Перед тем как ехать домой, Лыков опять заглянул на Вознесенский проспект. Он спросил Василия Лукича, нет ли в доме фотографического портрета его хозяина. Тот вынес из спальни карточку в рамке.
– Вот… на Масленую снимался…
Дуткин был в дорогом рединготе, самодовольный и щекастый. И не подозревал человек, какие испытания его ожидают…
– А той француженки?
Старик, бранясь под нос, открыл ящик бюро.
– Вот она, шельма! Сколь средствов из нашего дуралея выманила…
Клотильда Лавинэ действительно оказалась молодой и красивой. На обороте портрета обнаружилась надпись: «Котику от ево киски». Лыков стал засовывать добычу в карман, когда Василий Лукич обратился к нему:
– Ваше высокоблагородие! Правду говорят, что, ежели эта шалава не отыщется, барину каторги не миновать?
– Увы, правда.
– Вы уж сыщите ее! Я за вас весь остатний век Бога молить стану, только ослобоните Илидора от каторги! Он же мухи сроду не обидел, какое тут может быть убивство? В одном только и виноват, что доверчив. А такие люди Господу более других угодны!
И старик зарыдал в голос, бормоча бессвязно:
– За ним в каторгу пойду… Пропадет Илидорчик без меня, пропадет! Сыму домик напротив темницы и стану барина соблюдать… Найдите супостатов, не дайте злу свершиться! Найдите, Христом-Богом молю…
Лыков ушел с тяжелым сердцем.
В четыре часа пополудни он ступил на московский дебаркадер. Эх, Первопрестольная! Все те же суета да грязь. Нет в тебе столичного лоска…

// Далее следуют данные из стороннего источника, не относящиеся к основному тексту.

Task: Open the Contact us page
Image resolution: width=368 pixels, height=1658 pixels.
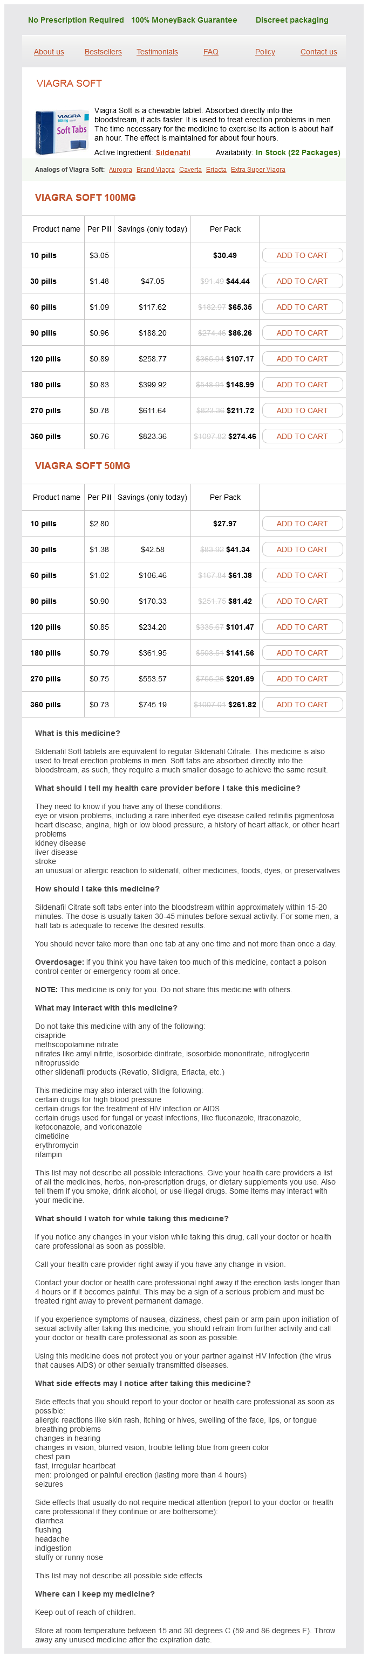Action: pos(318,52)
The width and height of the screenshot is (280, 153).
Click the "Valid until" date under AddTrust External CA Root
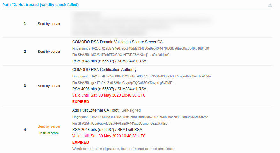[109, 136]

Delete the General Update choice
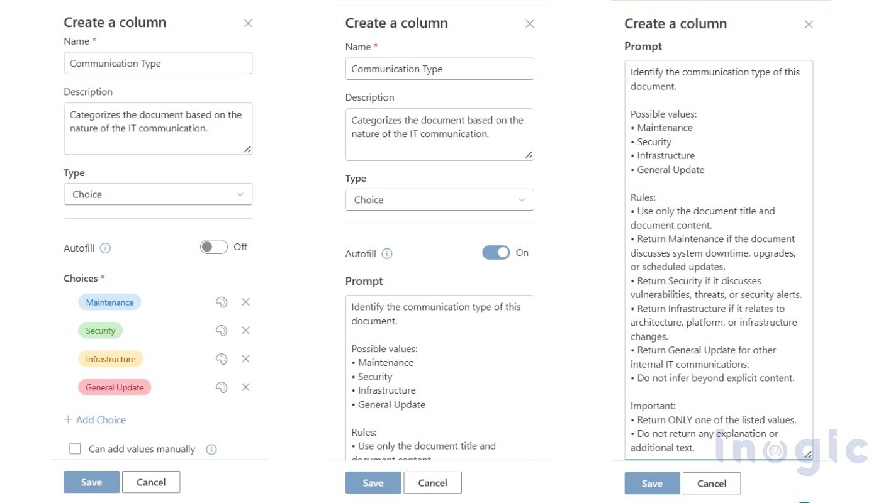coord(245,387)
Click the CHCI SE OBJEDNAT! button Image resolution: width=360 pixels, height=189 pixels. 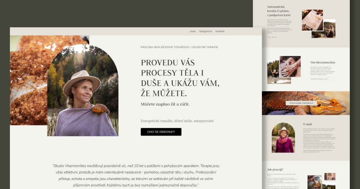pyautogui.click(x=161, y=132)
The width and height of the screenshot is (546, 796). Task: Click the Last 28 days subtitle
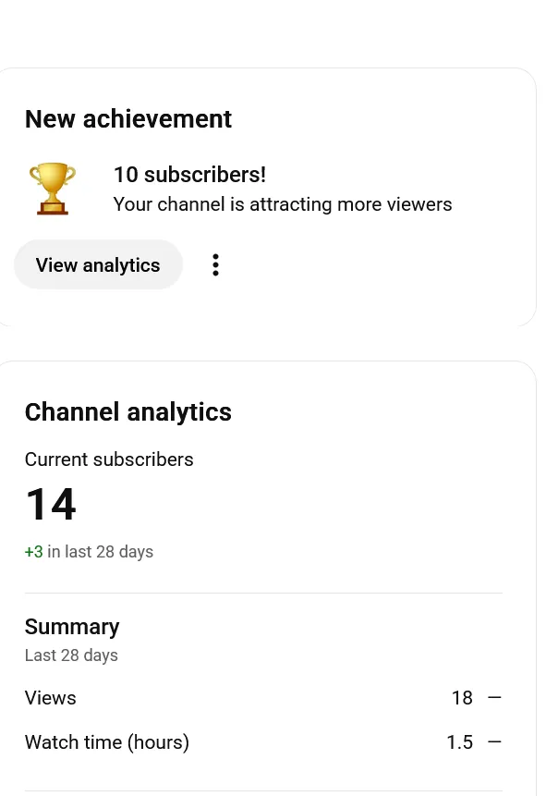[71, 655]
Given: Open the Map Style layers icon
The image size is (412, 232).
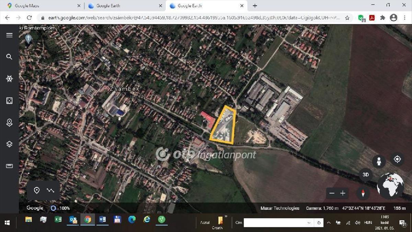Looking at the screenshot, I should pyautogui.click(x=9, y=144).

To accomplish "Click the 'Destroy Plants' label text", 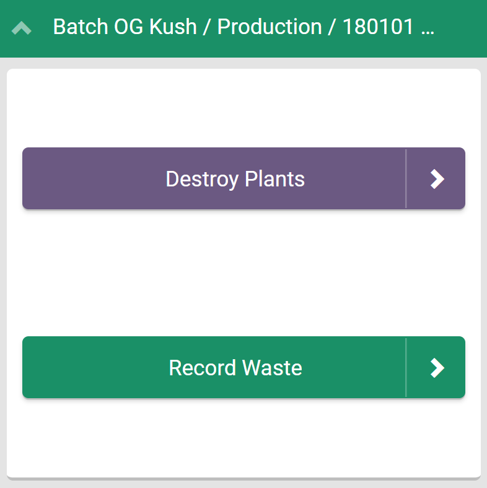I will (235, 179).
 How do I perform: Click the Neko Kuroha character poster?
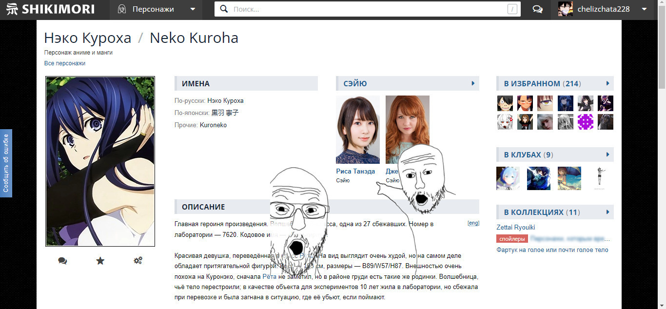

С вокзала Алексей направился в Никитниковский переулок. На втором от угла доме, по правой стороне, красовалась подновленная вывеска: «Мастерская ретирадников привилегированных систем». Сыщик стукнул в раму два раза. Дернулась занавеска – кто-то разглядывал его изнутри. Затем дверь распахнулась, и раздался радостный голос:
– Заходи, редкий гость, гость дорогой!
Лыков шагнул в дом и попал в объятия крепкого мужика серьезной наружности. Это был Антон Решетов, помощник Степана Горсткина.
– Будь здоров, Антон Иваныч. Где сам? Дома ли?
– Чаевничает. Будешь себя хорошо вести, и тебе нальет…
Горсткин был начальником секретной службы поповцев австрийского согласия, иначе именуемых рогожцами. Это самый богатый в империи старообрядческий толк, и капиталы там огромные. А где большие деньги, случаются большие неприятности. Степан и его люди призваны их разрешать.